A verbatim reproduction of every entry is the expected answer.
+ + + + +
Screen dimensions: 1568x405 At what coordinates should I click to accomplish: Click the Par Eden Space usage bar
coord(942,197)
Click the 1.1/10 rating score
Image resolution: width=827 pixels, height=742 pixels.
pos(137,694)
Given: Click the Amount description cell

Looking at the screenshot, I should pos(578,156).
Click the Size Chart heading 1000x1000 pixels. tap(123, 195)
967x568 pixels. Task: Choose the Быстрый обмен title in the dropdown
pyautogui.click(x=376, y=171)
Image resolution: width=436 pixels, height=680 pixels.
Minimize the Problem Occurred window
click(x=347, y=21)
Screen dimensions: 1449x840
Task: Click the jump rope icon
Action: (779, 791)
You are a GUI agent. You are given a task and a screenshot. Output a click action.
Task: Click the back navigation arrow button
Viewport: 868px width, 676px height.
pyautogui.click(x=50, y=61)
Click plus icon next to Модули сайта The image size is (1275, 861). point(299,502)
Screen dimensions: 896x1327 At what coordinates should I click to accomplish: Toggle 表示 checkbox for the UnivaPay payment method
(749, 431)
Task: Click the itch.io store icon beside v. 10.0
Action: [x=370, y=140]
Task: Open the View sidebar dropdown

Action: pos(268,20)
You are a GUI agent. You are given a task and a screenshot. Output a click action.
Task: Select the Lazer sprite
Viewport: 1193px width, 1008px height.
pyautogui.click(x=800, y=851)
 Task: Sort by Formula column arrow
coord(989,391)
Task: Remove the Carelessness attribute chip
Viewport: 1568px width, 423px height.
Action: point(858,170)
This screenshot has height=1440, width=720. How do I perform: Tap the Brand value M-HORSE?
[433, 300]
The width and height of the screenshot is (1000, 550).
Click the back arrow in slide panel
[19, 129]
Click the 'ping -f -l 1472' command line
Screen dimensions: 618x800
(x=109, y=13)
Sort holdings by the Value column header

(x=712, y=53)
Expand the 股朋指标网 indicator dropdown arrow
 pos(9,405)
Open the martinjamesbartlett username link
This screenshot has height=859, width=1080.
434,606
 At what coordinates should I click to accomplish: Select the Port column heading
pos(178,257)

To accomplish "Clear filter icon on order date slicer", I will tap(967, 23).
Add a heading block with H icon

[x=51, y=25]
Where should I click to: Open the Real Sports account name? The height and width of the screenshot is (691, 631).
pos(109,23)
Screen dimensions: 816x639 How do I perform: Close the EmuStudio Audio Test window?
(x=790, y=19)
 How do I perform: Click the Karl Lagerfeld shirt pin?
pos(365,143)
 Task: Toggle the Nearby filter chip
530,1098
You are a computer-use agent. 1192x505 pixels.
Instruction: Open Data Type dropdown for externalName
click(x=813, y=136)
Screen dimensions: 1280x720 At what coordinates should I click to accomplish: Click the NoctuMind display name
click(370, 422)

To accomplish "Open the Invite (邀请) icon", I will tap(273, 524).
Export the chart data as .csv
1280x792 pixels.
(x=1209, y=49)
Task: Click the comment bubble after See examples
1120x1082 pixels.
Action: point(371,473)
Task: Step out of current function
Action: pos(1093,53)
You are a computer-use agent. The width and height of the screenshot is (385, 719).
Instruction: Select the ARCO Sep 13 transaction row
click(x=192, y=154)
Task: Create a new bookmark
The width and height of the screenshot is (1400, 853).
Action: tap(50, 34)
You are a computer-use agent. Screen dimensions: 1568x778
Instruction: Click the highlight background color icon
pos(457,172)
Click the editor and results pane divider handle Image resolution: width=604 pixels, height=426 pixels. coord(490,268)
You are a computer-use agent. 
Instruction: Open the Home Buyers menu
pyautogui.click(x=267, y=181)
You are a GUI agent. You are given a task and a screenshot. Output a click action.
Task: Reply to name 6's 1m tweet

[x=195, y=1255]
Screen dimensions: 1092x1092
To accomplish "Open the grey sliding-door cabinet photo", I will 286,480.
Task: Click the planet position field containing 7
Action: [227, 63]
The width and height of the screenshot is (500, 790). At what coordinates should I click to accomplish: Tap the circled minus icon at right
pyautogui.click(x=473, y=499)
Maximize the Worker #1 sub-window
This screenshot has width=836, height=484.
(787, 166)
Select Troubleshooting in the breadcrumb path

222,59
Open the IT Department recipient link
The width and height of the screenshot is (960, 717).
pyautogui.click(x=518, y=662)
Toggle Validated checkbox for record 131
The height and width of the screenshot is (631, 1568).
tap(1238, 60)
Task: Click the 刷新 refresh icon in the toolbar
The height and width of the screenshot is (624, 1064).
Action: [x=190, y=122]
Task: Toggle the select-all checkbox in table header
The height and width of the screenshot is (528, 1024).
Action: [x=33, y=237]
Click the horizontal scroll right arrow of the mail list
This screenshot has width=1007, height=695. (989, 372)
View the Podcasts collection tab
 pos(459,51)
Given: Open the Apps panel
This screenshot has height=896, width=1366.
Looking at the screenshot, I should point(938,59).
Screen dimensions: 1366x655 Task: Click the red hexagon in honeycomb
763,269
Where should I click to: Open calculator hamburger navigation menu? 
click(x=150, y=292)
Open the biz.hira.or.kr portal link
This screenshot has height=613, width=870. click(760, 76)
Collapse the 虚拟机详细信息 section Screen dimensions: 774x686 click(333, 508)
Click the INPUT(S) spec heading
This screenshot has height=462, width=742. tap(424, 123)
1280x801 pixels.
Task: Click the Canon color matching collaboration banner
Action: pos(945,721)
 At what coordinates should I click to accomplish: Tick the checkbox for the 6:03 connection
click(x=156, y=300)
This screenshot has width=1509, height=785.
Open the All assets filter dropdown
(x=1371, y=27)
+ + + + +
**EXERCISE RESPONSE**.
Screen dimensions: 1568x405 At what coordinates should I click to accomplish: Click the Par Eden Space usage bar
coord(942,197)
Click the 1.1/10 rating score
Image resolution: width=827 pixels, height=742 pixels.
pos(137,694)
Given: Click the Amount description cell

Looking at the screenshot, I should pos(578,156).
Click the Size Chart heading 1000x1000 pixels. tap(123, 195)
967x568 pixels. Task: Choose the Быстрый обмен title in the dropdown
pyautogui.click(x=376, y=171)
Image resolution: width=436 pixels, height=680 pixels.
Minimize the Problem Occurred window
click(x=347, y=21)
Screen dimensions: 1449x840
Task: Click the jump rope icon
Action: (779, 791)
You are a GUI agent. You are given a task and a screenshot. Output a click action.
Task: Click the back navigation arrow button
Viewport: 868px width, 676px height.
pyautogui.click(x=50, y=61)
Click plus icon next to Модули сайта The image size is (1275, 861). point(299,502)
Screen dimensions: 896x1327 At what coordinates should I click to accomplish: Toggle 表示 checkbox for the UnivaPay payment method
(749, 431)
Task: Click the itch.io store icon beside v. 10.0
Action: [x=370, y=140]
Task: Open the View sidebar dropdown

Action: pos(268,20)
You are a GUI agent. You are given a task and a screenshot. Output a click action.
Task: Select the Lazer sprite
Viewport: 1193px width, 1008px height.
pyautogui.click(x=800, y=851)
 Task: Sort by Formula column arrow
coord(989,391)
Task: Remove the Carelessness attribute chip
Viewport: 1568px width, 423px height.
Action: point(858,170)
This screenshot has height=1440, width=720. How do I perform: Tap the Brand value M-HORSE?
[433, 300]
The width and height of the screenshot is (1000, 550).
Click the back arrow in slide panel
[19, 129]
Click the 'ping -f -l 1472' command line
Screen dimensions: 618x800
(x=109, y=13)
Sort holdings by the Value column header

(x=712, y=53)
Expand the 股朋指标网 indicator dropdown arrow
 pos(9,405)
Open the martinjamesbartlett username link
This screenshot has height=859, width=1080.
434,606
 At what coordinates should I click to accomplish: Select the Port column heading
pos(178,257)

To accomplish "Clear filter icon on order date slicer", I will tap(967, 23).
Add a heading block with H icon

[x=51, y=25]
Where should I click to: Open the Real Sports account name? The height and width of the screenshot is (691, 631).
pos(109,23)
Screen dimensions: 816x639 How do I perform: Close the EmuStudio Audio Test window?
(x=790, y=19)
 How do I perform: Click the Karl Lagerfeld shirt pin?
pos(365,143)
 Task: Toggle the Nearby filter chip
530,1098
You are a computer-use agent. 1192x505 pixels.
Instruction: Open Data Type dropdown for externalName
click(x=813, y=136)
Screen dimensions: 1280x720 At what coordinates should I click to accomplish: Click the NoctuMind display name
click(370, 422)

To accomplish "Open the Invite (邀请) icon", I will tap(273, 524).
Export the chart data as .csv
1280x792 pixels.
(x=1209, y=49)
Task: Click the comment bubble after See examples
1120x1082 pixels.
Action: point(371,473)
Task: Step out of current function
Action: pos(1093,53)
You are a computer-use agent. The width and height of the screenshot is (385, 719).
Instruction: Select the ARCO Sep 13 transaction row
click(x=192, y=154)
Task: Create a new bookmark
The width and height of the screenshot is (1400, 853).
Action: tap(50, 34)
You are a computer-use agent. Screen dimensions: 1568x778
Instruction: Click the highlight background color icon
pos(457,172)
Click the editor and results pane divider handle Image resolution: width=604 pixels, height=426 pixels. coord(490,268)
You are a computer-use agent. 
Instruction: Open the Home Buyers menu
pyautogui.click(x=267, y=181)
You are a GUI agent. You are given a task and a screenshot. Output a click action.
Task: Reply to name 6's 1m tweet

[x=195, y=1255]
Screen dimensions: 1092x1092
To accomplish "Open the grey sliding-door cabinet photo", I will 286,480.
Task: Click the planet position field containing 7
Action: [227, 63]
The width and height of the screenshot is (500, 790). At what coordinates should I click to accomplish: Tap the circled minus icon at right
pyautogui.click(x=473, y=499)
Maximize the Worker #1 sub-window
This screenshot has width=836, height=484.
(787, 166)
Select Troubleshooting in the breadcrumb path

222,59
Open the IT Department recipient link
The width and height of the screenshot is (960, 717).
pyautogui.click(x=518, y=662)
Toggle Validated checkbox for record 131
The height and width of the screenshot is (631, 1568).
tap(1238, 60)
Task: Click the 刷新 refresh icon in the toolbar
The height and width of the screenshot is (624, 1064).
Action: [x=190, y=122]
Task: Toggle the select-all checkbox in table header
The height and width of the screenshot is (528, 1024).
Action: [x=33, y=237]
Click the horizontal scroll right arrow of the mail list
This screenshot has width=1007, height=695. (989, 372)
View the Podcasts collection tab
 pos(459,51)
Given: Open the Apps panel
This screenshot has height=896, width=1366.
Looking at the screenshot, I should point(938,59).
Screen dimensions: 1366x655 Task: Click the red hexagon in honeycomb
763,269
Where should I click to: Open calculator hamburger navigation menu? 
click(x=150, y=292)
Open the biz.hira.or.kr portal link
This screenshot has height=613, width=870. click(760, 76)
Collapse the 虚拟机详细信息 section Screen dimensions: 774x686 click(333, 508)
Click the INPUT(S) spec heading
This screenshot has height=462, width=742. tap(424, 123)
1280x801 pixels.
Task: Click the Canon color matching collaboration banner
Action: pos(945,721)
 At what coordinates should I click to accomplish: Tick the checkbox for the 6:03 connection
click(x=156, y=300)
This screenshot has width=1509, height=785.
Open the All assets filter dropdown
(x=1371, y=27)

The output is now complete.